If a Nash equilibrium does not exist, there is no purpose in talking about its properties, identification, etc. Furthermore, if multiple equilibria exist, it is not clear which might result in any particular case. In this section we prove the existence and uniqueness of the Nash equilibrium solution identified by the MiCP.

Theorem 4.2

MiCP (9) generates a Nash equilibrium solution \((\varvec{X}^F,\varvec{x}^{V*},\varvec{y}^*)\in \tilde{T}\).

To get a unique Nash equilibrium, a strictly concave profit function is assumed. Given a convex production possibility set, Theorem 4.3 states the uniqueness of the Nash equilibrium.

Theorem 4.3

If the profit function is a strictly concave function on (\(\varvec{X}^F,\varvec{x}^V,\varvec{y})\in \tilde{T}\), that is continuous and differentiable almost everywhere, and the price sensitivity matrices \(\varvec{\alpha }\) and \(\varvec{\beta }\) satisfy the WDD property, then the Nash equilibrium solution found using MiCP (9) is unique if a solution exists for the maximization problem.

5 Conclusions

This paper analyzes endogenous prices in productivity analysis. Given inverse demand and supply functions, a Nash equilibrium solution corresponding to profit maximization production plan within the production possibility set is identified using a MiCP. When the inverse demand and supply functions are constant functions, the standard analysis of efficiency assuming perfect competition and exogenous prices follows. For markets in which demand is heavily influence by the total supply quantity, firms seek to decrease their output levels and maintain higher product prices to maximize profits. The proposed MiCP model integrates imperfectly competitive market equilibrium and productivity analysis. We find that the resulting Nash equilibrium is an example of rational inefficiency.

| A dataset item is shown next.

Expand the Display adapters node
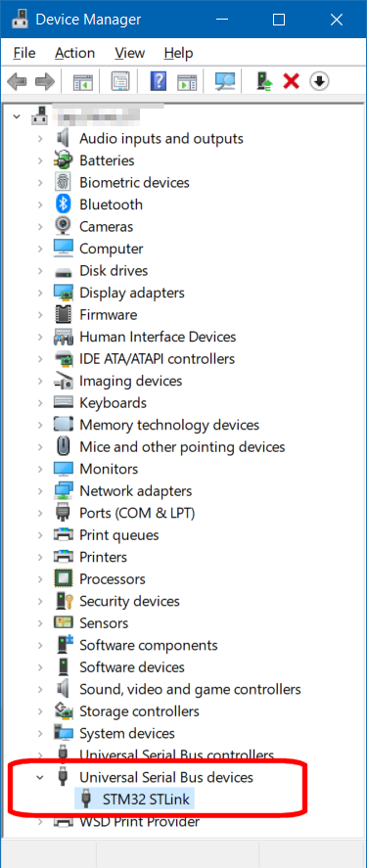[40, 293]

Deviating from standard economic analysis, we consider the production limitations estimated from observed data and interpret the Nash equilibrium as the benchmark, or the production plans each of the firms should work toward for more profitable production. Our work extends the efficiency literature on demand functions by considering multiple output production and allowing both outputs and variable inputs to be adjusted by the firm. Prior work primarily focused on individual firms decisions without consideration for the other firms in the market.

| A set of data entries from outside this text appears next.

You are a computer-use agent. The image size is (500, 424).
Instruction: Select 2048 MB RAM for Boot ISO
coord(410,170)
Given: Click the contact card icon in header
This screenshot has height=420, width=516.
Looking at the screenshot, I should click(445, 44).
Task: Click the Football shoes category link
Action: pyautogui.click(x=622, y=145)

The identification of a unique Nash equilibrium allows further insights to operational improvement strategies. We show the relationship between price sensitivity and returns to scale in the Nash equilibrium. Based on the concept of allocative efficiency, we conclude that the Nash equilibrium is a useful guide for determining direction in the directional distance function.

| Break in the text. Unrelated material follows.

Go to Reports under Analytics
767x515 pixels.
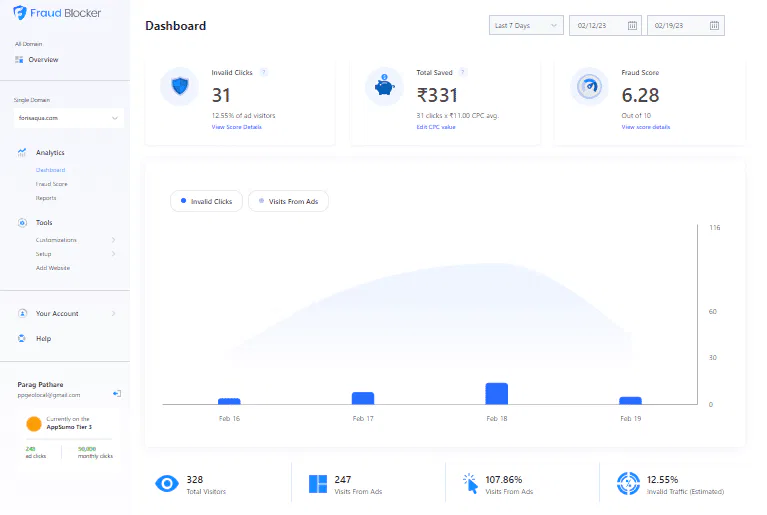tap(46, 198)
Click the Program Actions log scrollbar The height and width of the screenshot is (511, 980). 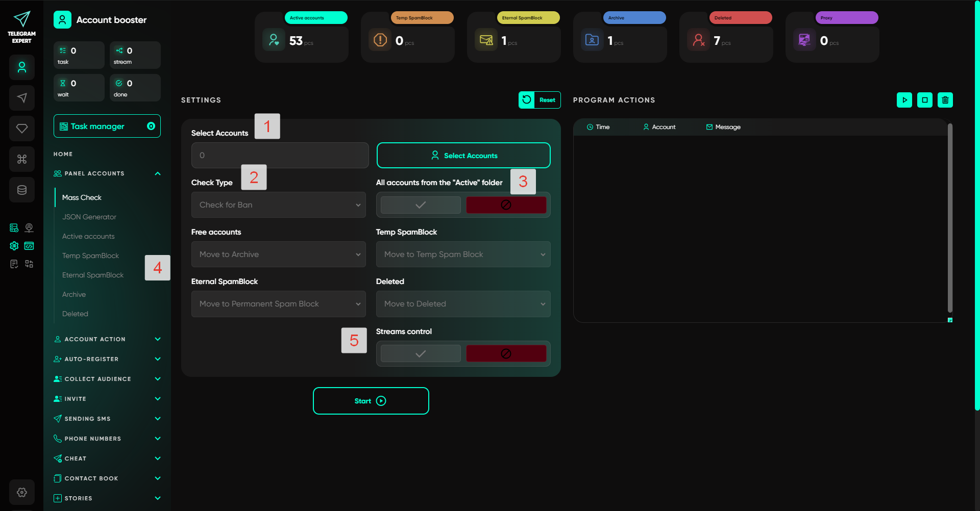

We note that this paper only considers the case of the linear inverse demand function. In fact, the inverse demand function can be nonlinear and estimated by piecewise linear approximation. Future development of an empirical nonlinear inverse demand function would be a valuable contribution to capture the precise Nash equilibrium. Moreover, the panel data and a time-rolling dynamic analysis will be useful for supporting a sequential control of firm’s behavior.